Бикель постарался выбросить из головы эти мысли и обвел взглядом помещение Центрального Пульта, представляя себе корабль — «Жестяное Яйцо» Жастина Яца. Сам корабль, плюс компьютер, плюс колонисты в гибернации — целый комплекс возможностей, которые, как чувствовал сейчас Бикель, астронавты могут разложить по полочкам, оценить, взвесить и использовать так, как им нужно.
Он представил себе корабль с его шестнадцатью концентрическими оболочками: огромный яйцевидный корпус почти в милю длиной. За водяным барьером и экранами, защищающими центральную часть корабля, тянулись мили и мили коридоров и трубопроводов, самогерметизирующиеся отсеки. Кроме того, тут хранился огромный запас всего необходимого для жизни людей на другой планете.
В гибертанках находилось две тысячи взрослых людей, тысяча эмбрионов и более шести тысяч эмбрионов животных — «полный экологический спектр».
Бикель повернулся и взглянул на пульт. Логика подсказывала ему, что их шанс на спасение заключался в компьютере. Его план выглядел рискованным, но это был необходимый риск. Остальные, возможно, будут спорить, но в конце концов им придется принять его точку зрения.
— А когда проснется Прю? — спросил он.
— Примерно через три часа, — ответил Тимберлейк.
— Я бы хотел узнать ее мнение о причинах гибели ОИРов. Меня не удовлетворяют наши догадки.
Тимберлейк отключил массажное устройство кокона и испытующе взглянул на Бикеля.
— Когда погиб первый мозг, я провел все необходимые исследования, — сказал он. — Хочешь — проверь сам.

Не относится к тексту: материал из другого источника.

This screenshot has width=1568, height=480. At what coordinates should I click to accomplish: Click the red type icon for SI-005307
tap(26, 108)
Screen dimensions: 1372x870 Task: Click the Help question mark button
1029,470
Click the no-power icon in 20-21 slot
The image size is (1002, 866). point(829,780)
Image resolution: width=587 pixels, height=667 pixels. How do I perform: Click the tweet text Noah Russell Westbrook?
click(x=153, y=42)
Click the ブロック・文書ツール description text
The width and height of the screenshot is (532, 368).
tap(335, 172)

— Я уже проверял, — кивнул Бикель. — Меня насторожила пара вещей. Первый мозг предпочитал, чтобы его называли Миртл. Почему? Я не нашел в наших данных никаких объяснений — разве что первый мозг изначально принадлежал генетическому уродцу женского пола.
— Обследование Миртл на базе Андерс показало, что она всего на 0002 отклоняется от гомеостатической нормы, — возразил Тимберлейк. — Ее резервные системы жизнеобеспечения пребывали на базе в полном стасисе.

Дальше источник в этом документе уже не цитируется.